▶ [Activity]: From the first line to the last, write out the material exactly.

(Given records)

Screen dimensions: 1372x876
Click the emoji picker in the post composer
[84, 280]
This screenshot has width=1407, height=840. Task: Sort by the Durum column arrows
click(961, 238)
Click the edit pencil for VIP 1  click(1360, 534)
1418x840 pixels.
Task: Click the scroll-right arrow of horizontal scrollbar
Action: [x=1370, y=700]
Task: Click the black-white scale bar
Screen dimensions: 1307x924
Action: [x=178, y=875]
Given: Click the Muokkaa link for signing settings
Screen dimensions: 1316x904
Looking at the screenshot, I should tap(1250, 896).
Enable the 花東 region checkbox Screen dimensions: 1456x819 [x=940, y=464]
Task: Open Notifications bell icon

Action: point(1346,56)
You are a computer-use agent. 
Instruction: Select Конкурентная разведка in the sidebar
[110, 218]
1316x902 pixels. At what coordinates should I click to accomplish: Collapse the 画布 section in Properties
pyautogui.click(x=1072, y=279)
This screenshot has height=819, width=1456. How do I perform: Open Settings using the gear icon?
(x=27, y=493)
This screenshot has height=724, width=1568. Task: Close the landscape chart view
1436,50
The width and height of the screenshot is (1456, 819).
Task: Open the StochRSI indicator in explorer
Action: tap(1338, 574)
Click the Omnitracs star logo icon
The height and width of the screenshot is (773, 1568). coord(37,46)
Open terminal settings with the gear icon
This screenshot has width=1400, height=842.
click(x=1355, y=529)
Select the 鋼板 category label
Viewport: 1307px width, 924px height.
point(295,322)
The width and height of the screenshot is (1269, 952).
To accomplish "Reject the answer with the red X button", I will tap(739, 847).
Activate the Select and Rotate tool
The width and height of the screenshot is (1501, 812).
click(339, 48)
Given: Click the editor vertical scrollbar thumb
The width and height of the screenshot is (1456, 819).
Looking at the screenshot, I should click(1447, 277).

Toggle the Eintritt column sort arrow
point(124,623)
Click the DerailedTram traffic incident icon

(End Given records)

▶ [Exercise result]:
Screen dimensions: 1372x876
Click the emoji picker in the post composer
[84, 280]
This screenshot has width=1407, height=840. Task: Sort by the Durum column arrows
click(961, 238)
Click the edit pencil for VIP 1  click(1360, 534)
1418x840 pixels.
Task: Click the scroll-right arrow of horizontal scrollbar
Action: [x=1370, y=700]
Task: Click the black-white scale bar
Screen dimensions: 1307x924
Action: [x=178, y=875]
Given: Click the Muokkaa link for signing settings
Screen dimensions: 1316x904
Looking at the screenshot, I should tap(1250, 896).
Enable the 花東 region checkbox Screen dimensions: 1456x819 [x=940, y=464]
Task: Open Notifications bell icon

Action: point(1346,56)
You are a computer-use agent. 
Instruction: Select Конкурентная разведка in the sidebar
[110, 218]
1316x902 pixels. At what coordinates should I click to accomplish: Collapse the 画布 section in Properties
pyautogui.click(x=1072, y=279)
This screenshot has height=819, width=1456. How do I perform: Open Settings using the gear icon?
(x=27, y=493)
This screenshot has height=724, width=1568. Task: Close the landscape chart view
1436,50
The width and height of the screenshot is (1456, 819).
Task: Open the StochRSI indicator in explorer
Action: tap(1338, 574)
Click the Omnitracs star logo icon
The height and width of the screenshot is (773, 1568). coord(37,46)
Open terminal settings with the gear icon
This screenshot has width=1400, height=842.
click(x=1355, y=529)
Select the 鋼板 category label
Viewport: 1307px width, 924px height.
point(295,322)
The width and height of the screenshot is (1269, 952).
To accomplish "Reject the answer with the red X button", I will tap(739, 847).
Activate the Select and Rotate tool
The width and height of the screenshot is (1501, 812).
click(339, 48)
Given: Click the editor vertical scrollbar thumb
The width and height of the screenshot is (1456, 819).
Looking at the screenshot, I should click(1447, 277).

Toggle the Eintritt column sort arrow
point(124,623)
Click the DerailedTram traffic incident icon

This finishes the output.